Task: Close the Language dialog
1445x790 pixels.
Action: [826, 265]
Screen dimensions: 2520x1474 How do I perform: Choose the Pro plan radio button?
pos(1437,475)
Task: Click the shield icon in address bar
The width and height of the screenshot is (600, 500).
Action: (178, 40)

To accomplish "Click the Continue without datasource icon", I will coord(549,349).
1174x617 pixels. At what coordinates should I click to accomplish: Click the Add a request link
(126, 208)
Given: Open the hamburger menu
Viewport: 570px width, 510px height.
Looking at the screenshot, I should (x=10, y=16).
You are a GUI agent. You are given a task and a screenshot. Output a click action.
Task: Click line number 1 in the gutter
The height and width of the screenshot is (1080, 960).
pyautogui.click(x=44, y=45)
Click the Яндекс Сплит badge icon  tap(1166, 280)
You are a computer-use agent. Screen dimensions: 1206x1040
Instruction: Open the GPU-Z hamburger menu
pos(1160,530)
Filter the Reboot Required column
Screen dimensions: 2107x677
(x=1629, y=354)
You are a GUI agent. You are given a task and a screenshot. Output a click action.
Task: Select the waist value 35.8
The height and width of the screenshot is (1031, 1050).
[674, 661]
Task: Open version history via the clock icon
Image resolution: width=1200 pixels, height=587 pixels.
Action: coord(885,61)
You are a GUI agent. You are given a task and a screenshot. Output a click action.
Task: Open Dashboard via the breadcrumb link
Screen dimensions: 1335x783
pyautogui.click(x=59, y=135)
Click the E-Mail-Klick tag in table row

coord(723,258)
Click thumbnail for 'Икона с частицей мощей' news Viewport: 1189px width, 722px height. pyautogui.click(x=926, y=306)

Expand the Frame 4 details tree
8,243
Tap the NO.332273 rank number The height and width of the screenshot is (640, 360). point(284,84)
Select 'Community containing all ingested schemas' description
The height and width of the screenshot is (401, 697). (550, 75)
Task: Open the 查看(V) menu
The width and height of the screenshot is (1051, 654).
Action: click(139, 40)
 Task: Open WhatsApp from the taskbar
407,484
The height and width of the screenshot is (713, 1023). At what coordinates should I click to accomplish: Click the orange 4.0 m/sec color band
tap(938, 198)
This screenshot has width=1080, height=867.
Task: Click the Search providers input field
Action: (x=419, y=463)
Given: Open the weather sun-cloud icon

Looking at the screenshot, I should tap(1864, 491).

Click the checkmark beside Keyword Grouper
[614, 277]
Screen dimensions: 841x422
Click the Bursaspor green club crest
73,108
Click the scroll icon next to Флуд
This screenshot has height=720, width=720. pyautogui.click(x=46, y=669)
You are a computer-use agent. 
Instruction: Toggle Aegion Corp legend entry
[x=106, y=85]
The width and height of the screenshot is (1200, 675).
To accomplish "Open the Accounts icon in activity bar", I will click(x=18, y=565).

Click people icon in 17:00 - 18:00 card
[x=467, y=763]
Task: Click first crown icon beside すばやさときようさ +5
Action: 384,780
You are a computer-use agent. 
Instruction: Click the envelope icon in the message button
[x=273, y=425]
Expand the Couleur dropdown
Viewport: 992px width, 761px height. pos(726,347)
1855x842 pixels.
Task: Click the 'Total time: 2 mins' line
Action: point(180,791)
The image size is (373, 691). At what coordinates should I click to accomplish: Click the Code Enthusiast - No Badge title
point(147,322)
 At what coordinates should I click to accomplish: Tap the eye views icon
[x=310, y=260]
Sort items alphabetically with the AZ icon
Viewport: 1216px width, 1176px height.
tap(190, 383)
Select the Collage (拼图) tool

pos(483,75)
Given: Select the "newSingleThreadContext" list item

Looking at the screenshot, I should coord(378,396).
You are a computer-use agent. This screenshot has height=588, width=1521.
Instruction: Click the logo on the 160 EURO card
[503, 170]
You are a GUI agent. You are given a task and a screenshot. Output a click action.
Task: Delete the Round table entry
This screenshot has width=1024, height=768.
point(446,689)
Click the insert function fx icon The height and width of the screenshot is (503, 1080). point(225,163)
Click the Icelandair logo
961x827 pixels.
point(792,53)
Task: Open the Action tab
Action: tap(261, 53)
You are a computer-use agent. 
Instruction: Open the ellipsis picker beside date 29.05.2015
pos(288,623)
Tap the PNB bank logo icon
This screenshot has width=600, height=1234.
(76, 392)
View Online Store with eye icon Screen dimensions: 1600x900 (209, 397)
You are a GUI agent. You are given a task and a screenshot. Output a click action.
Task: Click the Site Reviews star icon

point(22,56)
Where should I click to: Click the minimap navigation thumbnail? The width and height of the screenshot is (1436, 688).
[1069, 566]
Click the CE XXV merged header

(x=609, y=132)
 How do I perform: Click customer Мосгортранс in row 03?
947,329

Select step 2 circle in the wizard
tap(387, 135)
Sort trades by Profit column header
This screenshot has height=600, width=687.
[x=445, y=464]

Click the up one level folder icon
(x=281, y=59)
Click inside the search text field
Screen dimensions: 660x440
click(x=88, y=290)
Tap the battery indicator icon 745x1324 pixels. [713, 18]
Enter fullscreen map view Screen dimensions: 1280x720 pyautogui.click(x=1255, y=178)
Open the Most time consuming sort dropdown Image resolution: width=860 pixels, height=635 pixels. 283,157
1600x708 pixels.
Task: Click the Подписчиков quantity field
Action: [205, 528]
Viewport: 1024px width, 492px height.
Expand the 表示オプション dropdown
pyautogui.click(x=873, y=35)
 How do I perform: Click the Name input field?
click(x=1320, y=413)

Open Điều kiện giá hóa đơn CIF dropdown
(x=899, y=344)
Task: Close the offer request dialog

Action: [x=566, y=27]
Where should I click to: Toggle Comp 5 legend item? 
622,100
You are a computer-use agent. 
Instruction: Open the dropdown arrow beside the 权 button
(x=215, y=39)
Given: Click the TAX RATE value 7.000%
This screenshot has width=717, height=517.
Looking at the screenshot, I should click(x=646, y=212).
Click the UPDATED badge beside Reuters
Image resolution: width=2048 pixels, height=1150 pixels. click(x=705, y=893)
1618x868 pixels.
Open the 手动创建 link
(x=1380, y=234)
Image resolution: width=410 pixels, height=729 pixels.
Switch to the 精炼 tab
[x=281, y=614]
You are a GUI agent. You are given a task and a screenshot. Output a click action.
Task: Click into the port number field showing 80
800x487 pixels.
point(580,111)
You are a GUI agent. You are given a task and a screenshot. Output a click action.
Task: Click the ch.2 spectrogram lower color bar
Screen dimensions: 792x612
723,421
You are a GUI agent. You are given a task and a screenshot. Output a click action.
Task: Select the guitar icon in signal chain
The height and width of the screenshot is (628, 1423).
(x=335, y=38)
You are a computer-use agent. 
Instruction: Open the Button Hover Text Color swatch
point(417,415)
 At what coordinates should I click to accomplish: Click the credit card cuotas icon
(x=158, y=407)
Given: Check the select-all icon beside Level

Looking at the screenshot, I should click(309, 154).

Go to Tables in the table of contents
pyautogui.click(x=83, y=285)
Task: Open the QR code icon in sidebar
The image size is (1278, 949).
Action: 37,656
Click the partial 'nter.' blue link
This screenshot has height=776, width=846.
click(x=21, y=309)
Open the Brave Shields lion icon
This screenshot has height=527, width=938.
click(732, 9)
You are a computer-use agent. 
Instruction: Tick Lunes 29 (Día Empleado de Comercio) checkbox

_About this task_:
Count the lines of the data that hold the string "value". The answer should be that number alone.

_Answer for this exercise_:
2